Há decisões laborais que surpreendem pela forma como começam e pela forma como terminam. Foi o que aconteceu a um trabalhador francês que, após mais de 20 anos numa grande empresa do setor energético, acabou despedido sem direito a qualquer indemnização depois de ter sido denunciado pela própria esposa por trabalhar durante uma baixa médica por depressão. O caso ganhou destaque em França e voltou a colocar em debate os limites da lealdade contratual durante uma baixa médica.
A situação teve início quando a mulher do trabalhador enviou uma carta à empresa, em 2016, afirmando que o marido estava a trabalhar para a concorrência enquanto se encontrava de baixa por depressão.
Segundo o testemunho da própria, o mesmo estaria a lecionar cursos de formação e não apresentaria qualquer sintoma compatível com o diagnóstico apresentado à entidade empregadora, de acordo com o jornal digital espanhol Noticias Trabajo.

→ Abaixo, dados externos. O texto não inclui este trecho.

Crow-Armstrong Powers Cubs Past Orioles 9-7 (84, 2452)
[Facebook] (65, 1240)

Denúncia da esposa e a investigação interna
No primeiro momento, a empresa recebeu a denúncia com cautela, admitindo que pudesse tratar-se de um conflito pessoal. Ainda assim, decidiu investigar os factos. A empresa concorrente colaborou e entregou calendários e faturas que confirmavam a prestação de serviços remunerados entre novembro de 2015 e janeiro de 2016, período em que o trabalhador estava oficialmente incapacitado para exercer funções.
Foram identificadas oito formações dadas pelo funcionário enquanto permanecia de baixa médica, o que levou à sua convocação para uma entrevista em agosto de 2016. Em dezembro do mesmo ano, foi comunicada a cessação imediata por falta grave, com fundamento no estatuto do pessoal das indústrias elétricas e gasistas.
Contestação do trabalhador e pedido de indemnização
O trabalhador recorreu aos tribunais, reclamando mais de 140 mil euros por danos e prejuízos. Afirmou que não tinha cometido qualquer falta grave, alegando que acreditava poder compatibilizar os dois trabalhos e que a sua atividade paralela não tinha causado prejuízo ao empregador, de acordo com a mesma fonte.
Os tribunais, porém, rejeitaram os seus argumentos. Tanto a primeira instância como o tribunal de apelação concluíram que os factos estavam devidamente provados e que a violação do regulamento interno era suficiente para justificar o despedimento disciplinar. A decisão apoiou-se especialmente na norma que determina que desempenhar trabalho remunerado durante uma baixa por doença constitui falta grave.
Decisão final: despedimento procedente e sem indemnização
O trabalhador ainda recorreu para o tribunal de cassação, equivalente ao Supremo Tribunal, mas sem sucesso. Em junho deste ano, o tribunal confirmou integralmente a decisão anterior e reiterou que trabalhar para outro empregador durante uma baixa médica representa uma violação grave das regras do estatuto profissional, mesmo que não exista prejuízo direto para a empresa.
Assim, o despedimento disciplinar manteve-se válido e sem direito a qualquer compensação, de acordo com o Noticias Trabajo.
Enquadramento do caso à luz da legislação portuguesa
Em Portugal, situações semelhantes seriam analisadas ao abrigo das regras do Código do Trabalho, que impõem ao trabalhador deveres de lealdade, assiduidade e diligência, previstos no artigo 128.º.
A prestação de atividade profissional remunerada durante uma baixa médica constitui, regra geral, violação grave desses deveres, podendo configurar justa causa para despedimento, nos termos do artigo 351.º.
Decisões dos tribunais portugueses
Os tribunais portugueses têm decidido reiteradamente que o exercício de outro trabalho durante uma baixa por doença põe em causa a confiança essencial à relação laboral, sobretudo se demonstrar que o trabalhador não estava impossibilitado de exercer funções.
Acresce que a fraude à entidade empregadora ou à Segurança Social pode constituir infração disciplinar e, em certos casos, ilícito penal.
O processo disciplinar português exige o cumprimento integral das garantias de defesa do trabalhador, nomeadamente a emissão de nota de culpa e a possibilidade de apresentar resposta, segundo os artigos 353.º a 357.º do Código do Trabalho. Uma vez provada a infração, e verificada a quebra irreversível de confiança, o despedimento disciplinar é considerado procedente, sem direito a indemnização, tal como ocorreu no caso francês.